§ **PROBLEM DETAILS**
The copy should run from the line containing "Click the purple Filtering section heading" through the last line of the entries below, exactly as written, with pictures omitted.

§ **DATA LISTING**
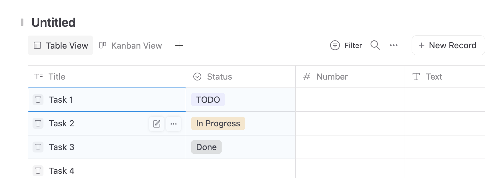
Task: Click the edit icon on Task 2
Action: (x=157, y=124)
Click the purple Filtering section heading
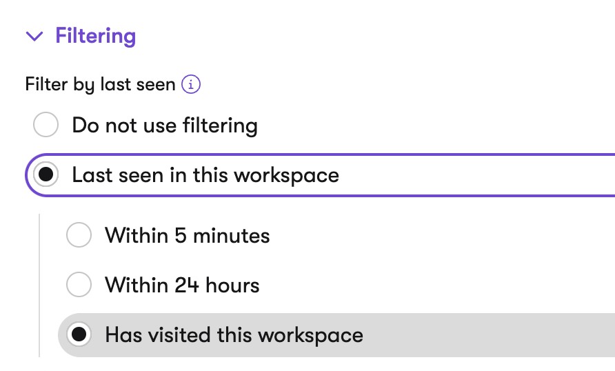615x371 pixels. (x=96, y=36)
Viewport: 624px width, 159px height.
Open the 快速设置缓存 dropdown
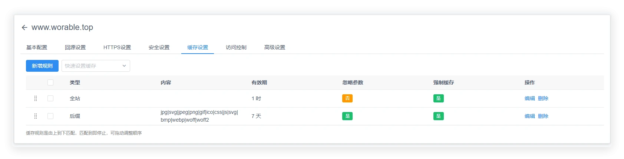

§ **EXERCISE OUTPUT**
Click the purple Filtering section heading
615x371 pixels. (x=96, y=36)
Viewport: 624px width, 159px height.
Open the 快速设置缓存 dropdown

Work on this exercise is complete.